(Records for locating displayed items)
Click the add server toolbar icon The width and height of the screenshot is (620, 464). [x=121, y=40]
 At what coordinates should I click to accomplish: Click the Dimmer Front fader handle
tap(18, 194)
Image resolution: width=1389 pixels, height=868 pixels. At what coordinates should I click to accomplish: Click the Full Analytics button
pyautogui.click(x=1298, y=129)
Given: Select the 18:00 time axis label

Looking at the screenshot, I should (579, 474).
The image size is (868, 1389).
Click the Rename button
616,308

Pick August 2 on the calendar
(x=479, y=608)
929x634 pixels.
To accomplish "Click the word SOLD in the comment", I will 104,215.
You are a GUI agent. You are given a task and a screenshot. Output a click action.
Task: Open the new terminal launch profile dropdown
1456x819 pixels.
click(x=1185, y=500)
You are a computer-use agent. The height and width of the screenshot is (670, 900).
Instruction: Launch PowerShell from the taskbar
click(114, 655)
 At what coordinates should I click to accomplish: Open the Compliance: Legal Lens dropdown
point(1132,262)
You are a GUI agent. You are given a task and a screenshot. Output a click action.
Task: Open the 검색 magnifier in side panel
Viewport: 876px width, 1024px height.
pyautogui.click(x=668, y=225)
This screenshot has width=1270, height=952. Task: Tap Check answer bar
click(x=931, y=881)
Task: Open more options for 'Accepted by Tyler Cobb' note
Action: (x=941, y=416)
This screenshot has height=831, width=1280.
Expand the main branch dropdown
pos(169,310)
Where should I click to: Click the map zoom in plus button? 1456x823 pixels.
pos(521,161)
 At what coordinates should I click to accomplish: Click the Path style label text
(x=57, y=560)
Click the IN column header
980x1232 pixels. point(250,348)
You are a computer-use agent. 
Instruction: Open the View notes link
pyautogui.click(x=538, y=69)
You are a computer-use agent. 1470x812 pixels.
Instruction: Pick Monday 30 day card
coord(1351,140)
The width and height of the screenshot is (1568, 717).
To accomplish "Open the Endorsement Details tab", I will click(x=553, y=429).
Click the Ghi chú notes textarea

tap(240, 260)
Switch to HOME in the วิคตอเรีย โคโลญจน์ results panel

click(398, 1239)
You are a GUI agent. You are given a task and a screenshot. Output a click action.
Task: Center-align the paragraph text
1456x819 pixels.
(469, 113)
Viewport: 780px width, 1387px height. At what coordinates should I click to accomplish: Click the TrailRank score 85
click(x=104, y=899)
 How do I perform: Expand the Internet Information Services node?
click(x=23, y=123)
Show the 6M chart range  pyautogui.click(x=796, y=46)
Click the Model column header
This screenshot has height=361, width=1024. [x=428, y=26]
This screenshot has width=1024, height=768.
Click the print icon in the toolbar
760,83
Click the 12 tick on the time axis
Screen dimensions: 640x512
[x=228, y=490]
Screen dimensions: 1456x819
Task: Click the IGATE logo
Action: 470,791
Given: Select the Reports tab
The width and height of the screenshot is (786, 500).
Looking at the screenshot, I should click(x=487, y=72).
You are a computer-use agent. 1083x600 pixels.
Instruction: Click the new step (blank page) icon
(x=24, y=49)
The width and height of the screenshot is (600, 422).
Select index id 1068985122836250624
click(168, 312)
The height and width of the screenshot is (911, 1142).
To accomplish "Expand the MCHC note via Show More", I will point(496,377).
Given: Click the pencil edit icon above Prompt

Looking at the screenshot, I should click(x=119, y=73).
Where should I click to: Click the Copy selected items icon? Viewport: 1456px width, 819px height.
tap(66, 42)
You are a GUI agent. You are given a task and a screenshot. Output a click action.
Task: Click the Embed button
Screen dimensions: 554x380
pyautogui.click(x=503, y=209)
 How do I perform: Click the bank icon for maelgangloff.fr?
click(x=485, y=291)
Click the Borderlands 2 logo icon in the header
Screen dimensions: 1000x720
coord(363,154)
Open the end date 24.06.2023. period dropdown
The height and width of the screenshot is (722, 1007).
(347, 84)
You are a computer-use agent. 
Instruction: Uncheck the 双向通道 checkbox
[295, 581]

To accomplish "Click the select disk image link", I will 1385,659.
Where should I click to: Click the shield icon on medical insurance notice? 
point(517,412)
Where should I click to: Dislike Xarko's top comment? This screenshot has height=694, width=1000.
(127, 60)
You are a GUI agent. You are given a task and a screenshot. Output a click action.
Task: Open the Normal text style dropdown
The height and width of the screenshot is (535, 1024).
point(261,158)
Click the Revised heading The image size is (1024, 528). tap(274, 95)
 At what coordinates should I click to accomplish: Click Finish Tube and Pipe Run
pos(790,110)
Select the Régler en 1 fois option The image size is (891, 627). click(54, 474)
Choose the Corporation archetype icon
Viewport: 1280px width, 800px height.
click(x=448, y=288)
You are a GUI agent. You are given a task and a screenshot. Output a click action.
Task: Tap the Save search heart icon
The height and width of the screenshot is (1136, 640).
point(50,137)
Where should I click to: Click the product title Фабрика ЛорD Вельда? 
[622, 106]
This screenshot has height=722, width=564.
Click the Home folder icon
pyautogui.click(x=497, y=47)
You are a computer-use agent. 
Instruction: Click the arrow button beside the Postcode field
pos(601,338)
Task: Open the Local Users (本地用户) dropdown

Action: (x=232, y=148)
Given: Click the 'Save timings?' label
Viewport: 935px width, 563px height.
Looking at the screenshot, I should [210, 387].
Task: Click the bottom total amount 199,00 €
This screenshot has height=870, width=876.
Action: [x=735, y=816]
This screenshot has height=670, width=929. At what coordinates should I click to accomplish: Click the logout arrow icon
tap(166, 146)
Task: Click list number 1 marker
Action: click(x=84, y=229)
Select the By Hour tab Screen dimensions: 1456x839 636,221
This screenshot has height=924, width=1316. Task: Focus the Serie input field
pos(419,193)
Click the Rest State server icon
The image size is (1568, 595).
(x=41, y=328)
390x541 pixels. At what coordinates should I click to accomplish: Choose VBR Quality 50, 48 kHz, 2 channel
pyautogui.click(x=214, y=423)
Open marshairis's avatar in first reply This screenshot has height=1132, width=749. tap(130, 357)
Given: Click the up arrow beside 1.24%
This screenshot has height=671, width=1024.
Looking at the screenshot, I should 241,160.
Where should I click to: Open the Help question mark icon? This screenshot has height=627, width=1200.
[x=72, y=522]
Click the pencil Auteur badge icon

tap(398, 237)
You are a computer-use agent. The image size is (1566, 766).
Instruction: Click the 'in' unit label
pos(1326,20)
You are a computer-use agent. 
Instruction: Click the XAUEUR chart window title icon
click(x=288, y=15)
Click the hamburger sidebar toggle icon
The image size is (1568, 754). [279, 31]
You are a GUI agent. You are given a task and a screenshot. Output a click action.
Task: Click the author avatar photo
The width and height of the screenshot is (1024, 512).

#### GIVEN PROBLEM:
Rewrite the records above, replacing every occurrence of "You are a computer-use agent" with "You are a desktop automation agent" and leaving everything else unchanged.

#### COMPLETE RESPONSE:
Click the add server toolbar icon The width and height of the screenshot is (620, 464). [x=121, y=40]
 At what coordinates should I click to accomplish: Click the Dimmer Front fader handle
tap(18, 194)
Image resolution: width=1389 pixels, height=868 pixels. At what coordinates should I click to accomplish: Click the Full Analytics button
pyautogui.click(x=1298, y=129)
Given: Select the 18:00 time axis label

Looking at the screenshot, I should (579, 474).
The image size is (868, 1389).
Click the Rename button
616,308

Pick August 2 on the calendar
(x=479, y=608)
929x634 pixels.
To accomplish "Click the word SOLD in the comment", I will 104,215.
You are a GUI agent. You are given a task and a screenshot. Output a click action.
Task: Open the new terminal launch profile dropdown
1456x819 pixels.
click(x=1185, y=500)
You are a desktop automation agent. The height and width of the screenshot is (670, 900).
Instruction: Launch PowerShell from the taskbar
click(114, 655)
 At what coordinates should I click to accomplish: Open the Compliance: Legal Lens dropdown
point(1132,262)
You are a GUI agent. You are given a task and a screenshot. Output a click action.
Task: Open the 검색 magnifier in side panel
Viewport: 876px width, 1024px height.
pyautogui.click(x=668, y=225)
This screenshot has width=1270, height=952. Task: Tap Check answer bar
click(x=931, y=881)
Task: Open more options for 'Accepted by Tyler Cobb' note
Action: (x=941, y=416)
This screenshot has height=831, width=1280.
Expand the main branch dropdown
pos(169,310)
Where should I click to: Click the map zoom in plus button? 1456x823 pixels.
pos(521,161)
 At what coordinates should I click to accomplish: Click the Path style label text
(x=57, y=560)
Click the IN column header
980x1232 pixels. point(250,348)
You are a desktop automation agent. 
Instruction: Open the View notes link
pyautogui.click(x=538, y=69)
You are a desktop automation agent. 1470x812 pixels.
Instruction: Pick Monday 30 day card
coord(1351,140)
The width and height of the screenshot is (1568, 717).
To accomplish "Open the Endorsement Details tab", I will click(x=553, y=429).
Click the Ghi chú notes textarea

tap(240, 260)
Switch to HOME in the วิคตอเรีย โคโลญจน์ results panel

click(398, 1239)
You are a GUI agent. You are given a task and a screenshot. Output a click action.
Task: Center-align the paragraph text
1456x819 pixels.
(469, 113)
Viewport: 780px width, 1387px height. At what coordinates should I click to accomplish: Click the TrailRank score 85
click(x=104, y=899)
 How do I perform: Expand the Internet Information Services node?
click(x=23, y=123)
Show the 6M chart range  pyautogui.click(x=796, y=46)
Click the Model column header
This screenshot has height=361, width=1024. [x=428, y=26]
This screenshot has width=1024, height=768.
Click the print icon in the toolbar
760,83
Click the 12 tick on the time axis
Screen dimensions: 640x512
[x=228, y=490]
Screen dimensions: 1456x819
Task: Click the IGATE logo
Action: 470,791
Given: Select the Reports tab
The width and height of the screenshot is (786, 500).
Looking at the screenshot, I should click(x=487, y=72).
You are a desktop automation agent. 1083x600 pixels.
Instruction: Click the new step (blank page) icon
(x=24, y=49)
The width and height of the screenshot is (600, 422).
Select index id 1068985122836250624
click(168, 312)
The height and width of the screenshot is (911, 1142).
To accomplish "Expand the MCHC note via Show More", I will point(496,377).
Given: Click the pencil edit icon above Prompt

Looking at the screenshot, I should click(x=119, y=73).
Where should I click to: Click the Copy selected items icon? Viewport: 1456px width, 819px height.
tap(66, 42)
You are a GUI agent. You are given a task and a screenshot. Output a click action.
Task: Click the Embed button
Screen dimensions: 554x380
pyautogui.click(x=503, y=209)
 How do I perform: Click the bank icon for maelgangloff.fr?
click(x=485, y=291)
Click the Borderlands 2 logo icon in the header
Screen dimensions: 1000x720
coord(363,154)
Open the end date 24.06.2023. period dropdown
The height and width of the screenshot is (722, 1007).
(347, 84)
You are a desktop automation agent. 
Instruction: Uncheck the 双向通道 checkbox
[295, 581]

To accomplish "Click the select disk image link", I will 1385,659.
Where should I click to: Click the shield icon on medical insurance notice? 
point(517,412)
Where should I click to: Dislike Xarko's top comment? This screenshot has height=694, width=1000.
(127, 60)
You are a GUI agent. You are given a task and a screenshot. Output a click action.
Task: Open the Normal text style dropdown
The height and width of the screenshot is (535, 1024).
point(261,158)
Click the Revised heading The image size is (1024, 528). tap(274, 95)
 At what coordinates should I click to accomplish: Click Finish Tube and Pipe Run
pos(790,110)
Select the Régler en 1 fois option The image size is (891, 627). click(54, 474)
Choose the Corporation archetype icon
Viewport: 1280px width, 800px height.
click(x=448, y=288)
You are a GUI agent. You are given a task and a screenshot. Output a click action.
Task: Tap the Save search heart icon
The height and width of the screenshot is (1136, 640).
point(50,137)
Where should I click to: Click the product title Фабрика ЛорD Вельда? 
[622, 106]
This screenshot has height=722, width=564.
Click the Home folder icon
pyautogui.click(x=497, y=47)
You are a desktop automation agent. 
Instruction: Click the arrow button beside the Postcode field
pos(601,338)
Task: Open the Local Users (本地用户) dropdown

Action: (x=232, y=148)
Given: Click the 'Save timings?' label
Viewport: 935px width, 563px height.
Looking at the screenshot, I should [210, 387].
Task: Click the bottom total amount 199,00 €
This screenshot has height=870, width=876.
Action: [x=735, y=816]
This screenshot has height=670, width=929. At what coordinates should I click to accomplish: Click the logout arrow icon
tap(166, 146)
Task: Click list number 1 marker
Action: click(x=84, y=229)
Select the By Hour tab Screen dimensions: 1456x839 636,221
This screenshot has height=924, width=1316. Task: Focus the Serie input field
pos(419,193)
Click the Rest State server icon
The image size is (1568, 595).
(x=41, y=328)
390x541 pixels. At what coordinates should I click to accomplish: Choose VBR Quality 50, 48 kHz, 2 channel
pyautogui.click(x=214, y=423)
Open marshairis's avatar in first reply This screenshot has height=1132, width=749. tap(130, 357)
Given: Click the up arrow beside 1.24%
This screenshot has height=671, width=1024.
Looking at the screenshot, I should 241,160.
Where should I click to: Open the Help question mark icon? This screenshot has height=627, width=1200.
[x=72, y=522]
Click the pencil Auteur badge icon

tap(398, 237)
You are a desktop automation agent. The image size is (1566, 766).
Instruction: Click the 'in' unit label
pos(1326,20)
You are a desktop automation agent. 
Instruction: Click the XAUEUR chart window title icon
click(x=288, y=15)
Click the hamburger sidebar toggle icon
The image size is (1568, 754). [279, 31]
You are a GUI agent. You are given a task and a screenshot. Output a click action.
Task: Click the author avatar photo
The width and height of the screenshot is (1024, 512).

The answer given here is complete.